Williams: How many fetuses can dance on the head of a pin?
The Courier's current bearer of the torch for reactionary anti-thought on the editorial page, retired cop Buz Williams, pulls another index card from his box of right-wing talking points and compares fetuses to slaves, building on this an argument that they deserve legal protection as full citizens.
The magical thinking begins in the first sentence, where Buz disregards the blood, sacrifice and hard work of our forebears to ascribe the rise of this nation to magical intervention, fairly warning that the column will not be about logical thought.
So why even read it, let alone respond? It's not as if the people like Buz, who've bought deeply into this circular mind-trap, will ever be convinced otherwise. But I have to believe that there are far more people who are not so committed and would like to see a path to resolving this persistent open wound in American political discourse.
After spending half the column on an embarrassing logical failure to equate the enslavement of black people with sensible family planning, he builds his argument on the idea that a fetus has human DNA, and so must be a citizen. Logical reduction leads to giving my fingernail parings the vote. But it's interesting that even in his bleary attempt to be expansive in his definition of what is legally human, he chooses an arbitrary, science-based limit, which is fertilization.

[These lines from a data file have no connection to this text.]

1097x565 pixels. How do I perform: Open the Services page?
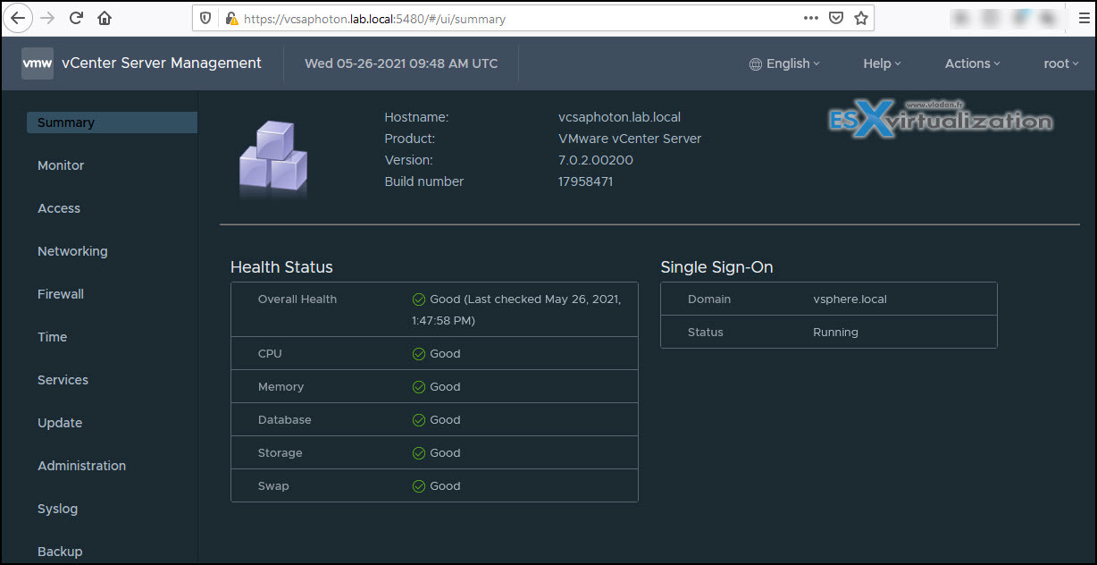tap(63, 380)
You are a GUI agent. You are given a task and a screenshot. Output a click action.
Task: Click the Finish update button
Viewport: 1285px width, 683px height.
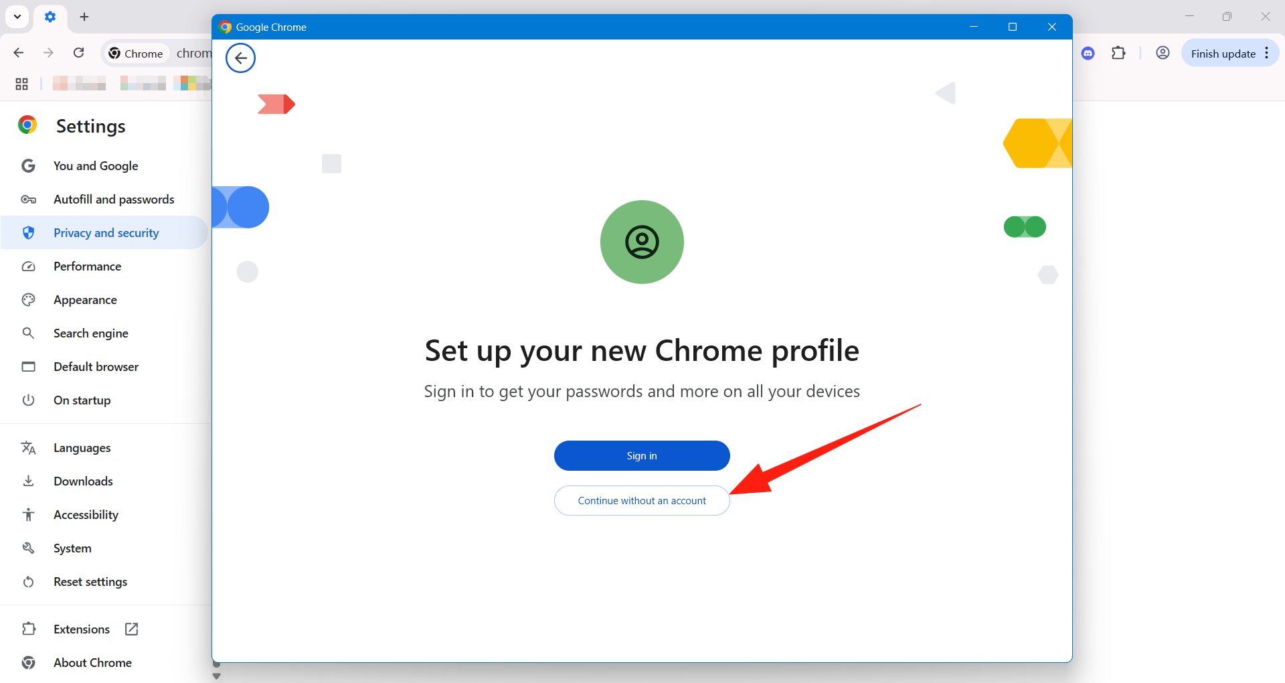1223,54
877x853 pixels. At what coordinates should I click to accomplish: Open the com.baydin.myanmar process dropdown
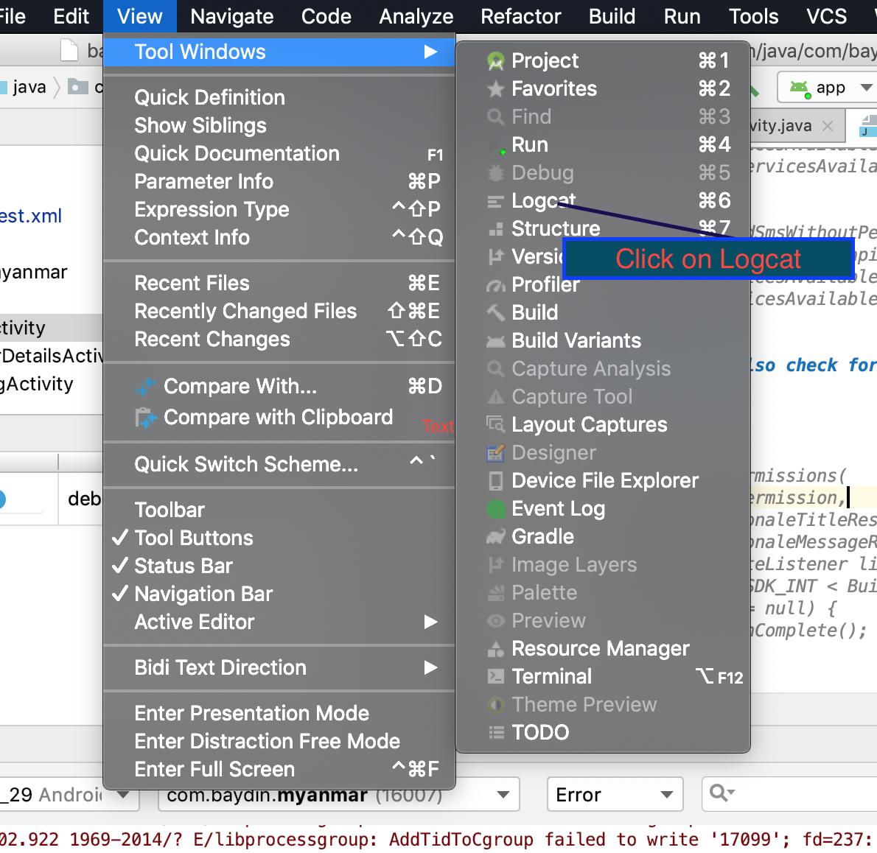(339, 794)
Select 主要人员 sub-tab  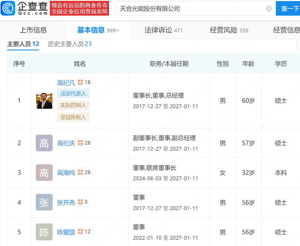tap(23, 44)
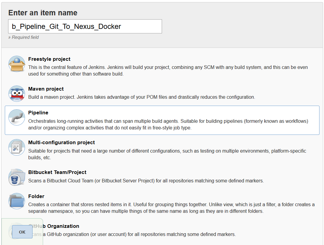Select the Maven project label
Image resolution: width=324 pixels, height=245 pixels.
point(46,89)
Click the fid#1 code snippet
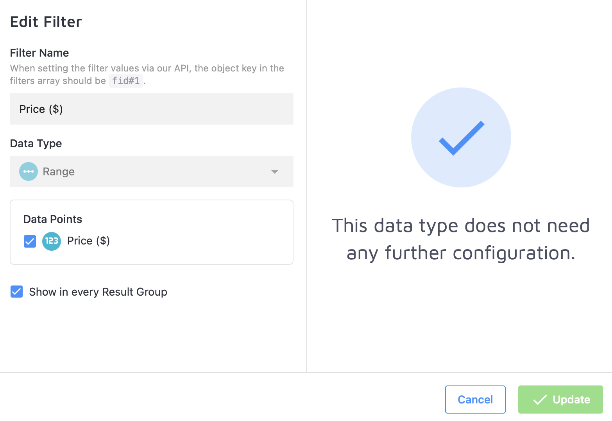 126,81
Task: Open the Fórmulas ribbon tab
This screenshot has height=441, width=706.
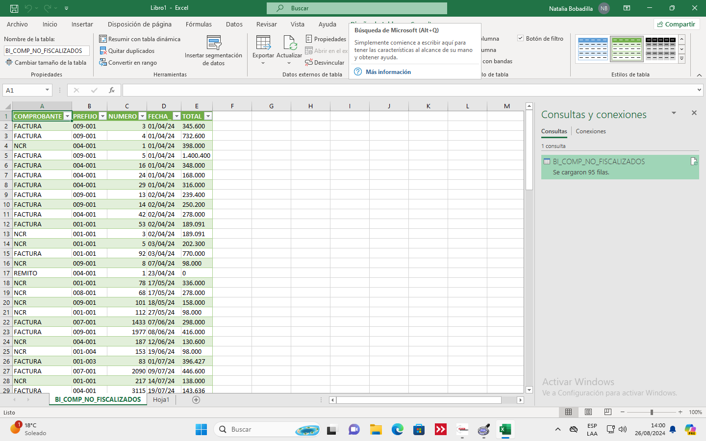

Digging a little further into this line of thought shows that any choice like this is equally arbitrary. In reality the reproductive process is a smooth continuum in which a woman and a child slowly diverge, starting while she is still a fetus and her eggs are developing with her. It's only our perceptual decisions that make a child separate at any point.
For the time being we are guided by millennia of tradition in recognizing the new human upon its successful birth, as seen in our Constitution, which assigns citizenship rights based on being "born." But we have to admit that this is as arbitrary as any other choice.

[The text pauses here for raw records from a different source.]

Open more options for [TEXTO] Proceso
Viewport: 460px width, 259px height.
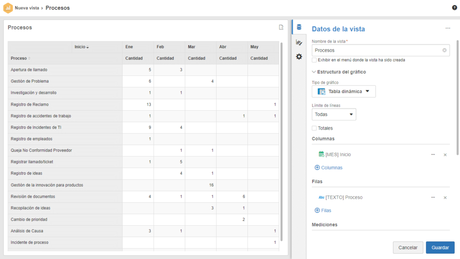[433, 197]
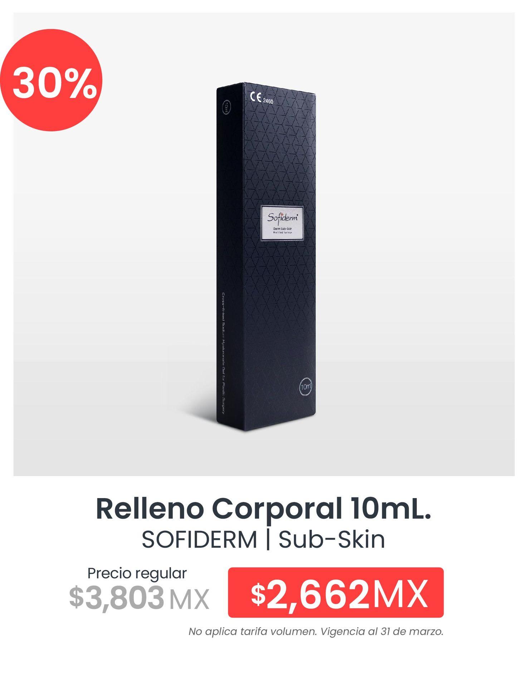Viewport: 527px width, 687px height.
Task: Click the 10ml circle on box side
Action: (226, 107)
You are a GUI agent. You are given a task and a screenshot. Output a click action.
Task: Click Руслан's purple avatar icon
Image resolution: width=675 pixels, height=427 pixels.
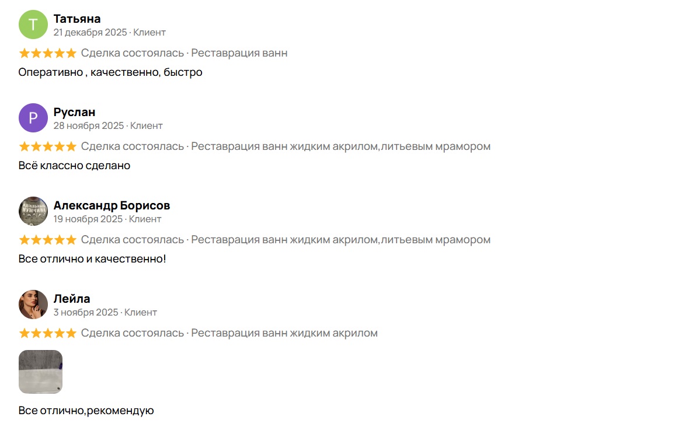click(33, 118)
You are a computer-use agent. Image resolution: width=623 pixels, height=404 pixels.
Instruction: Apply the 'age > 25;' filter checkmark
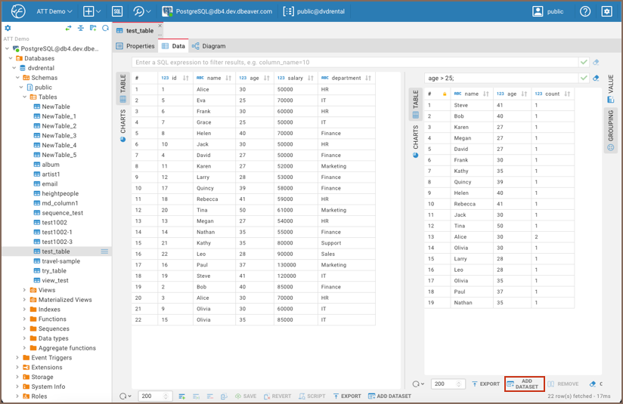(x=584, y=78)
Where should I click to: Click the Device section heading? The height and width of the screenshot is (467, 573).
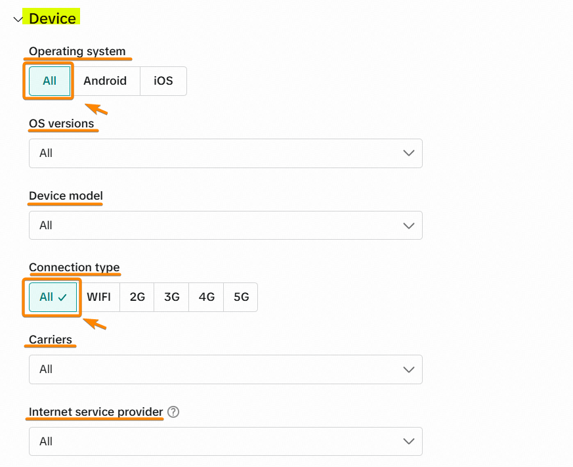53,18
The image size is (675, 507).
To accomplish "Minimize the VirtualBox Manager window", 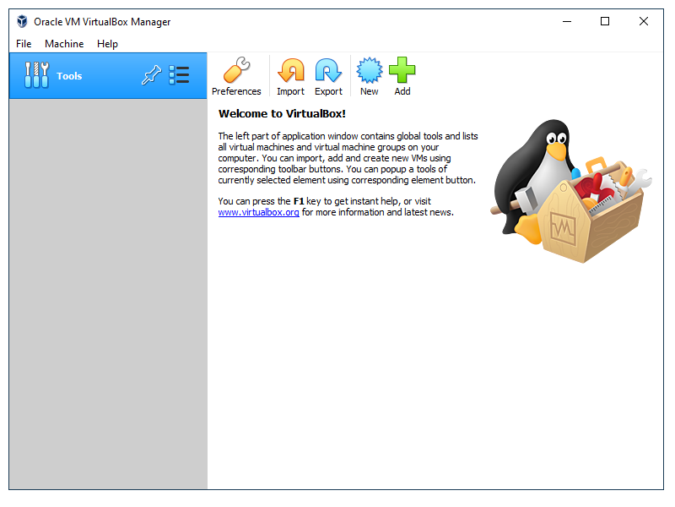I will pos(565,22).
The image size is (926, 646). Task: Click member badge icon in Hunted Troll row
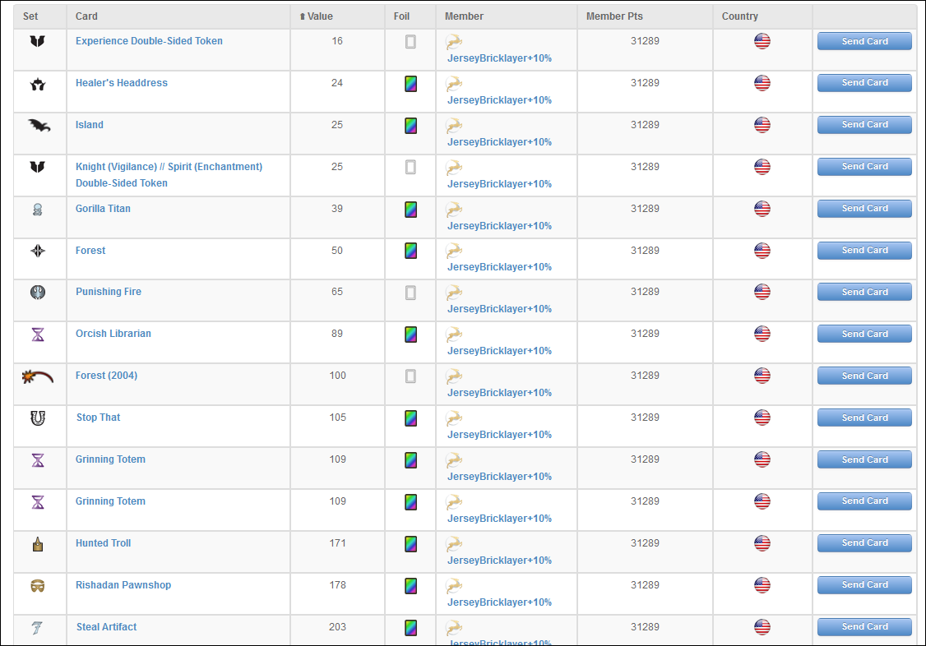pos(454,544)
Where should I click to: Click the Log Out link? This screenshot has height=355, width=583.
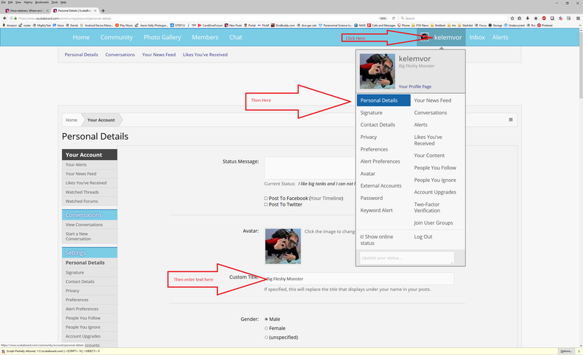pos(423,236)
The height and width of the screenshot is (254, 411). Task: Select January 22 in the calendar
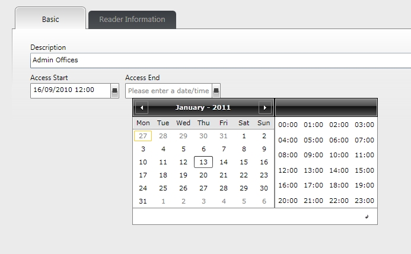click(x=244, y=175)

We are in a time of transition for women from essentially zero control over conception to, at some point in the relatively near future, complete control. Once a woman can and does consciously determine whether she will conceive, the barbarity of abortion will recede into history. But in the meantime we have to make a choice in law about how to deal with the conflict inherent in an unwanted or unhealthy pregnancy.
That choice is well established and I have little fear that the magical thinkers will do anything but harm their cause by insisting that fetal rights have priority over the mother's.

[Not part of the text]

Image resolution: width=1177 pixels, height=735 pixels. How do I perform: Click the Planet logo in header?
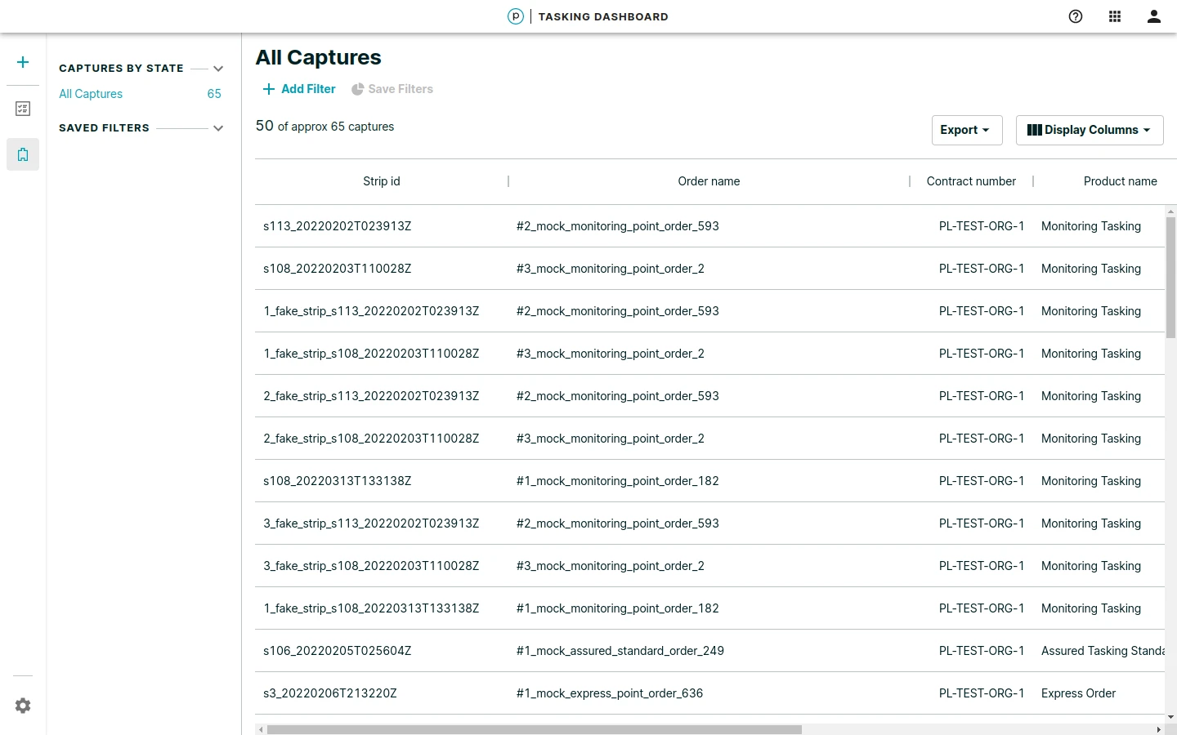click(x=516, y=16)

But I have a suggestion for the transition period. I would happily support a law reassigning the arbitrary choice of when a person begins to exist from the state to the mother. In other words, if you believe that your fetus should be recognized as a citizen, you can make that choice and accept the associated responsibilities and risks. Not fathers, because they risk much less, only mothers, and only their specific fetus, not someone else's. Birth becomes the outside limit at which the state takes over.
Accepting this compromise would give the religionists the beginning of the legal structure they want and show their commitment to a solution.
They won't, of course, because their objection to abortion and contraception has never been about the rights of the child. It has always been about paternalist control over the woman. It's not that they want new rights for fetuses, rather they want fewer rights for women. As long as this is the basis for the conflict, it will not end, and sensible people will continue to resist it.